Granted, there are several nods of encouragement to private businesses. The party should “mobilize the zeal of entrepreneurs,” since small and midsize company owners are important contributors to prosperity. Still, these sit awkwardly beside the party’s heavy-handed interventions in the private sector this year, which have included banning online education companies from making profits and leaning on wealthy corporations and their billionaire owners to donate to social causes.

The ostensible objective, from the government’s perspective, is to enforce tighter discipline on companies that have become too big and powerful, while allowing private-sector competition to flourish at a lower level. But appeals for more entrepreneurs to come forward and get rich also conflict with warnings of unfair asset allocation and vague promises to regulate “excessive income.” How is a successful businessman to know when his income has become excessive, in the absence of clear and transparent regulations?

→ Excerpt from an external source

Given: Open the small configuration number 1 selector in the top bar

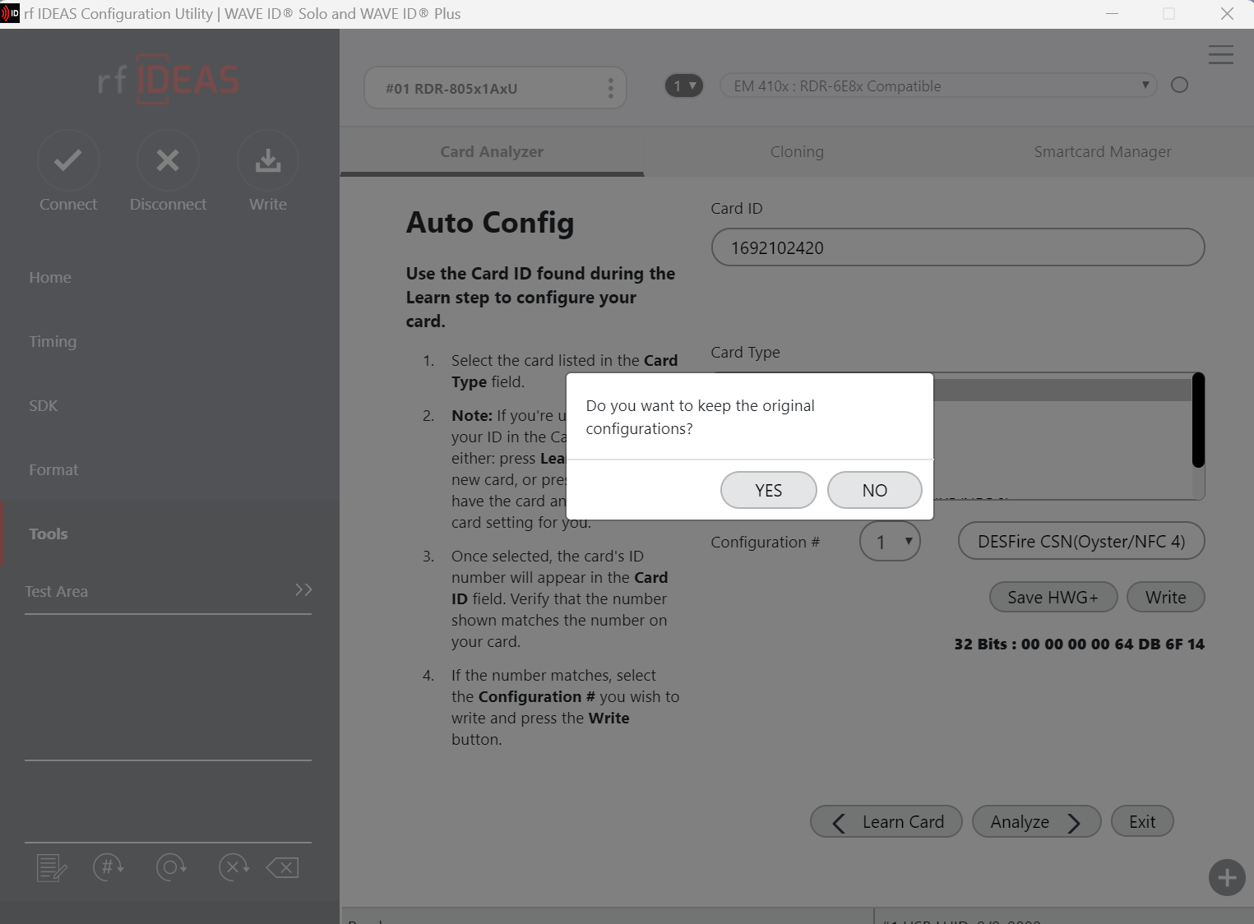Looking at the screenshot, I should (684, 85).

Even the pledge to seek gradual progress — an attempt, presumably, to assuage concerns that the party might plunge the country into another of its quixotic upheavals — isn’t unequivocal. The speech also promises “remarkable and substantive progress” toward common prosperity by 2035. Elsewhere in the nearly 4,000-character address, which Xi delivered to a party meeting in August, lack of detail leaves scope for doubt over how exactly the party intends to proceed. For example, the speech says rural residents’ income from land should be increased but stops short of saying whether land-use rights will be made tradeable. Meanwhile, the schooling of children of rural migrant workers should be “properly resolved” so they can move to cities without worries. Again, the speech doesn’t specify whether this means these workers can send their children to urban schools, still less whether the hukou residency system that discriminates against rural migrants will be abolished. These are key changes that could have a major impact on inequality.

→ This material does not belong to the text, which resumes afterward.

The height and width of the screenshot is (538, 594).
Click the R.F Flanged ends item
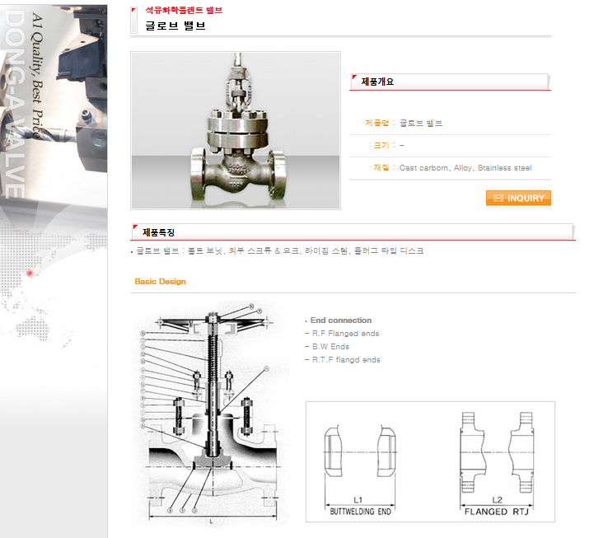(x=345, y=334)
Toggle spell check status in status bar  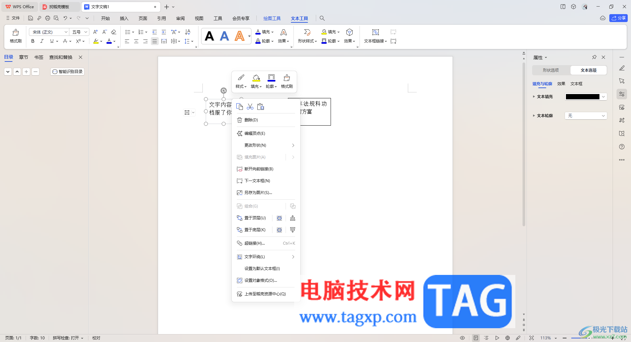68,338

Arguably, Xi shouldn’t have to concern himself with such details. It’s for the helmsman to paint the grand vision, and for his technocratic underlings to work out how to make it a reality. For observers, though, the effect is to turn Xi’s common prosperity roadmap into something of a Rorschach test. To an extent, investors, analysts and economists will see what they are inclined or conditioned to see in it.

The plasticity of the common prosperity concept can be seen in the fact that it has already provoked a vigorous — and rare — public debate within China, prior to the publication of Xi’s speech.

Several interpretations can be supported from what has been said and done so far. China is moving pragmatically to address the deficiencies of an economic model that has run its course, undertaking necessary reforms that will lay the foundation for its next phase of growth and development. Or: China is turning away from the formula that underpinned its spectacular economic ascent and condemning itself to a future of subpar growth. Or: The common prosperity campaign is mostly populist grandstanding and will fail to attack the vested interests that are the biggest obstacle to reducing inequality. Or: more.

There is one group that may be spared the cognitive dissonance of struggling with these contradictions: the Communist Party’s Marxist theorists. They, at least, are trained for it.

https://www.bloomberg.com/opinion/articles/2021-10-26/xi-jinping-s-common-prosperity-has-multiple-levels-of-meaning-and-contradictions

What the CCP is trying to do is amazing. It is kind of obvious to China watchers, but this is a rare time we see anyone in the media in the west that mentions it.

What the CCP is doing is using the material dialectic to govern. They will find out which policy they have put forth, that could have conflicting goals, to discover which one will be the best, the dialectic will solve the problem in real life and in real time.

Democracies cannot really do something like this. A political party must have a platform to get elected, and then must try to implement their policies. All CCP wants to do, is find out which is best.

People in the west generally are not Marxists, and they will not understand this. I always thought it was amazing. China is a very interesting place.